▸ **WORK INSTRUCTION**:
Write out every record below exactly as it appears.

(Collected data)
- - - - - - -
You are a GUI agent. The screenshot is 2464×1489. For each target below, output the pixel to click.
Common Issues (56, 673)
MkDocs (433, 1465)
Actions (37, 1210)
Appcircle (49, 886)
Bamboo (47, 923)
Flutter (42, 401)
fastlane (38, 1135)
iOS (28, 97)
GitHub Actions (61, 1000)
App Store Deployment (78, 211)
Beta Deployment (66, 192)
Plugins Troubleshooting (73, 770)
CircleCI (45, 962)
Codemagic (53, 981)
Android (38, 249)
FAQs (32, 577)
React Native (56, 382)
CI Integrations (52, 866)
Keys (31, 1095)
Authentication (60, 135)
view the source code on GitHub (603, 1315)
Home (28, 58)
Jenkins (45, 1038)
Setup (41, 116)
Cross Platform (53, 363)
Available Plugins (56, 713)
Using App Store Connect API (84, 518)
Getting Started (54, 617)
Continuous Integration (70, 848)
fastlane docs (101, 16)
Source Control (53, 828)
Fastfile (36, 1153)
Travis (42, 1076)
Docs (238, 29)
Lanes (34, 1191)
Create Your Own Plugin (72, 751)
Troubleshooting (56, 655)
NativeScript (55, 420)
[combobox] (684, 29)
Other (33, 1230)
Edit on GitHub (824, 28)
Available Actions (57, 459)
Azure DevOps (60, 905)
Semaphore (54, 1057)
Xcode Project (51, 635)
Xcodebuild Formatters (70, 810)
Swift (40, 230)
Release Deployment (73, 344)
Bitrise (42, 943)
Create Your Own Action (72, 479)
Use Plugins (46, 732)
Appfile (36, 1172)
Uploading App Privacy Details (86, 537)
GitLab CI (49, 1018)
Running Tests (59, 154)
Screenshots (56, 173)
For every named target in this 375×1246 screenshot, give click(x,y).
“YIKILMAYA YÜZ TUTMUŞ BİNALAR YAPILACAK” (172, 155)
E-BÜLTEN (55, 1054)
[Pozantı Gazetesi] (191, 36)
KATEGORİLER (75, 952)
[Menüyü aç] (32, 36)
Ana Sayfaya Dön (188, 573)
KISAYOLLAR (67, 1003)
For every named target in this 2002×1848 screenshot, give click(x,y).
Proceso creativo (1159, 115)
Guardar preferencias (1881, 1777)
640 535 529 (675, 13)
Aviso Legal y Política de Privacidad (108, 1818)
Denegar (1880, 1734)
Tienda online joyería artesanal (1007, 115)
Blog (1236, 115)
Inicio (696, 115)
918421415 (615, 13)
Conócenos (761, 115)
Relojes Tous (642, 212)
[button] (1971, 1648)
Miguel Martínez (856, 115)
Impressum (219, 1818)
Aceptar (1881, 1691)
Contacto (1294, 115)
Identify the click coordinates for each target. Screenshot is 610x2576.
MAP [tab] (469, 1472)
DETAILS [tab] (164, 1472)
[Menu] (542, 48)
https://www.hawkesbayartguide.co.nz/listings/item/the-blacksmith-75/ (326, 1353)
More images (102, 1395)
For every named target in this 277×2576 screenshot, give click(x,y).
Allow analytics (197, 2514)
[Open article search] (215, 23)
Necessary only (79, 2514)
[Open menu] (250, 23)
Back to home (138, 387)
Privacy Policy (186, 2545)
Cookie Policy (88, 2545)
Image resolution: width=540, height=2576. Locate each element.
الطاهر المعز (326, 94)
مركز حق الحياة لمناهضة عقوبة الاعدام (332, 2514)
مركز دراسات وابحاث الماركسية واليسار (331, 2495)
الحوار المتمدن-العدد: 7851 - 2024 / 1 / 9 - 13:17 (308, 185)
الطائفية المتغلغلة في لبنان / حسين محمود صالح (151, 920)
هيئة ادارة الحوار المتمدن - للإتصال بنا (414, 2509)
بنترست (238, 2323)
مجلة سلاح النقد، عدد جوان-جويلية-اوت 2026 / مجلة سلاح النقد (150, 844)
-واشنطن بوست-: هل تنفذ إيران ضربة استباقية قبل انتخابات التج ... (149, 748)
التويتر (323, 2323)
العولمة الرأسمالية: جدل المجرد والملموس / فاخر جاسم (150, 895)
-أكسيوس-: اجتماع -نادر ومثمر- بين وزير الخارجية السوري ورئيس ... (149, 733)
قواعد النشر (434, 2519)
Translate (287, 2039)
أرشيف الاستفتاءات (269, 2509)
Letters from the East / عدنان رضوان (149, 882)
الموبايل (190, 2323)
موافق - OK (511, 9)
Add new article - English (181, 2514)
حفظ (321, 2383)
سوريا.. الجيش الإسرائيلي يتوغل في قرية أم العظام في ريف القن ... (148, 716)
- - - - - - -
▸ **ANSWER TO THE PROBLEM**:
You are a GUI agent. The screenshot is 2464×1489. For each target below, output the pixel to click.
Common Issues (56, 673)
MkDocs (433, 1465)
Actions (37, 1210)
Appcircle (49, 886)
Bamboo (47, 923)
Flutter (42, 401)
fastlane (38, 1135)
iOS (28, 97)
GitHub Actions (61, 1000)
App Store Deployment (78, 211)
Beta Deployment (66, 192)
Plugins Troubleshooting (73, 770)
CircleCI (45, 962)
Codemagic (53, 981)
Android (38, 249)
FAQs (32, 577)
React Native (56, 382)
CI Integrations (52, 866)
Keys (31, 1095)
Authentication (60, 135)
view the source code on GitHub (603, 1315)
Home (28, 58)
Jenkins (45, 1038)
Setup (41, 116)
Cross Platform (53, 363)
Available Plugins (56, 713)
Using App Store Connect API (84, 518)
Getting Started (54, 617)
Continuous Integration (70, 848)
fastlane docs (101, 16)
Source Control (53, 828)
Fastfile (36, 1153)
Travis (42, 1076)
Docs (238, 29)
Lanes (34, 1191)
Create Your Own Plugin (72, 751)
Troubleshooting (56, 655)
NativeScript (55, 420)
[combobox] (684, 29)
Other (33, 1230)
Edit on GitHub (824, 28)
Available Actions (57, 459)
Azure DevOps (60, 905)
Semaphore (54, 1057)
Xcode Project (51, 635)
Xcodebuild Formatters (70, 810)
Swift (40, 230)
Release Deployment (73, 344)
Bitrise (42, 943)
Create Your Own Action (72, 479)
Use Plugins (46, 732)
Appfile (36, 1172)
Uploading App Privacy Details (86, 537)
GitLab CI (49, 1018)
Running Tests (59, 154)
Screenshots (56, 173)
For every named target in this 375×1246 screenshot, give click(x,y).
“YIKILMAYA YÜZ TUTMUŞ BİNALAR YAPILACAK” (172, 155)
E-BÜLTEN (55, 1054)
[Pozantı Gazetesi] (191, 36)
KATEGORİLER (75, 952)
[Menüyü aç] (32, 36)
Ana Sayfaya Dön (188, 573)
KISAYOLLAR (67, 1003)
For every named target in this 2002×1848 screenshot, give click(x,y).
Proceso creativo (1159, 115)
Guardar preferencias (1881, 1777)
640 535 529 (675, 13)
Aviso Legal y Política de Privacidad (108, 1818)
Denegar (1880, 1734)
Tienda online joyería artesanal (1007, 115)
Blog (1236, 115)
Inicio (696, 115)
918421415 (615, 13)
Conócenos (761, 115)
Relojes Tous (642, 212)
[button] (1971, 1648)
Miguel Martínez (856, 115)
Impressum (219, 1818)
Aceptar (1881, 1691)
Contacto (1294, 115)
Identify the click coordinates for each target. Screenshot is 610x2576.
MAP [tab] (469, 1472)
DETAILS [tab] (164, 1472)
[Menu] (542, 48)
https://www.hawkesbayartguide.co.nz/listings/item/the-blacksmith-75/ (326, 1353)
More images (102, 1395)
For every named target in this 277×2576 screenshot, give click(x,y).
Allow analytics (197, 2514)
[Open article search] (215, 23)
Necessary only (79, 2514)
[Open menu] (250, 23)
Back to home (138, 387)
Privacy Policy (186, 2545)
Cookie Policy (88, 2545)
Image resolution: width=540, height=2576. Locate each element.
الطاهر المعز (326, 94)
مركز حق الحياة لمناهضة عقوبة الاعدام (332, 2514)
مركز دراسات وابحاث الماركسية واليسار (331, 2495)
الحوار المتمدن-العدد: 7851 - 2024 / 1 / 9 - 13:17 (308, 185)
الطائفية المتغلغلة في لبنان / حسين محمود صالح (151, 920)
هيئة ادارة الحوار المتمدن - للإتصال بنا (414, 2509)
بنترست (238, 2323)
مجلة سلاح النقد، عدد جوان-جويلية-اوت 2026 / مجلة سلاح النقد (150, 844)
-واشنطن بوست-: هل تنفذ إيران ضربة استباقية قبل انتخابات التج ... (149, 748)
التويتر (323, 2323)
العولمة الرأسمالية: جدل المجرد والملموس / فاخر جاسم (150, 895)
-أكسيوس-: اجتماع -نادر ومثمر- بين وزير الخارجية السوري ورئيس ... (149, 733)
قواعد النشر (434, 2519)
Translate (287, 2039)
أرشيف الاستفتاءات (269, 2509)
Letters from the East / عدنان رضوان (149, 882)
الموبايل (190, 2323)
موافق - OK (511, 9)
Add new article - English (181, 2514)
حفظ (321, 2383)
سوريا.. الجيش الإسرائيلي يتوغل في قرية أم العظام في ريف القن ... (148, 716)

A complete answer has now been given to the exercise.